Development of texture-based interactive splatters
Mechanic Design
A few weeks ago I decided to start a new solo project centred around a unique mechanic. I love the visceral feedback of games like APE OUT and Fruit Ninja, and I was curious to see if these effects could interact more functionally with gameplay instead of being purely aesthetic.
The project is still in early development, but I wanted to share a bit about my process while creating the game’s most complex, central mechanic.
I’ve settled on making a top-down shooter in which the gameplay is centred around a sort of functional “soft-gore”, in which enemies explode when defeated, leaving behind splatters of fuel. The player could then suck up this fuel to refill some of their own resources. My goal is for this to encourage the player to move around the map constantly, refilling their ammo/health and creating a more intense combat gameplay loop.
I had a few core goals for the splatter mechanic:
- The splatter should conform to surrounding level geometry, preventing it from going through or around any nearby walls.
- The splatter should act like a 2D volume, making it disappear when sucked up and I should be able to keep track of the exact amount which is sucked up each frame.

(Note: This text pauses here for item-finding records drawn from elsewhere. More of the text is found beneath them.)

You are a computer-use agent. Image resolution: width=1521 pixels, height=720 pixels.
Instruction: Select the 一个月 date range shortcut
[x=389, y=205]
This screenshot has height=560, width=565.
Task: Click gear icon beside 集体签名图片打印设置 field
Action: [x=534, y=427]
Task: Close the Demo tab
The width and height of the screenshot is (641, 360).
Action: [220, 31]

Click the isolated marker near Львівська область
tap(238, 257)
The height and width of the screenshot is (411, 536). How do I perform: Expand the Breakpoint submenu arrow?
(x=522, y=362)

- The splatters should be performant, even in great numbers (perhaps exceeding 100+ on screen at a time).
Conforming to Level Geometry
I decided to start with the first goal of procedurally generating a mesh which is “carved out” by surrounding level geometry. I began by researching similar algorithms and found a series by Sebastian Lague in which he creates a field-of-view visualisation.
I wrote my own implementation of the same basic algorithm, running inside a quad-shaped frame instead of a circle (to make textures easier to work with later on), but it was slower than I wanted due to the number of raycast calls each frame. Cutting them down required writing a unique algorithm, so let’s get to it.
My Approach
To reduce the number of raycast calls I broke down the problem by asking myself the question “if I were to create this mesh manually, where would I place the vertices to get the most accurate mesh with the least triangles?”.

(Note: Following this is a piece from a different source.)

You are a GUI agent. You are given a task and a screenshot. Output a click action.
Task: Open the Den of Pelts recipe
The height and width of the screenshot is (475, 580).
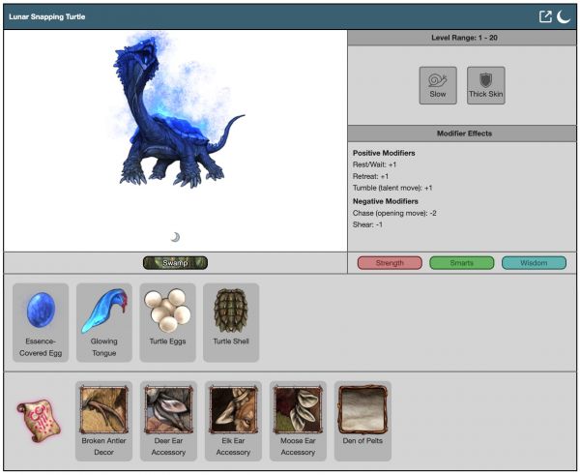pyautogui.click(x=363, y=420)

This led me to determine that there are only 4 possible reasons for a vertex to be generated in the mesh:
- The mesh vertex lies directly on the vertex of a collider.
- The mesh vertex is a projection from the edge of a collider.

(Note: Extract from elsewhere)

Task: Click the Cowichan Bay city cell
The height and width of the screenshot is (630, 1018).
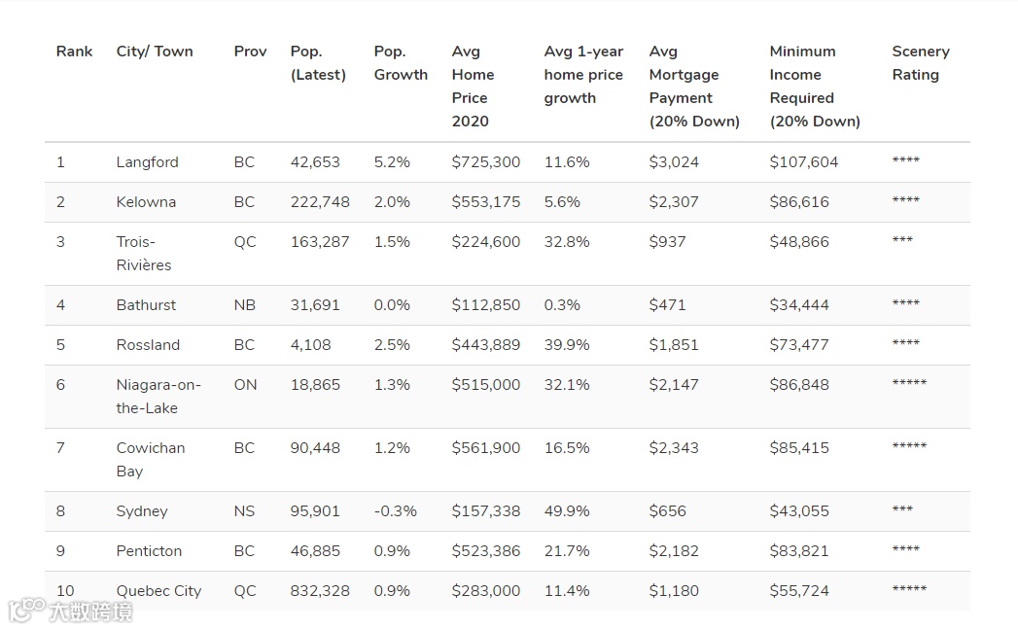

- The mesh vertex bridges a discontinuity between 2 other vertices in the mesh (eg. intersecting colliders, or implicit surfaces like circles).
- The mesh vertex lies on the mesh bounds (ie. it hit nothing).
Step 1: Finding the relevant vertices
First we do an OverlapBox() test to find all colliders which are within range of the bounds of the mesh.
Then, using their position, orientation and size, create an array of points that represents the collider, each with a set of tangent vectors pointing to the adjacent vertices in the shape.
For each of these arrays, add the points to a combined list if they satisfy each of the following conditions:
- Front-facing (ie. edge normal points towards the centre of the mesh).
- Within the mesh bounds.
- Visible from the centre of the mesh (using a linecast).
Each corner of the mesh bounds are also added if they’re visible from the centre of the mesh as well.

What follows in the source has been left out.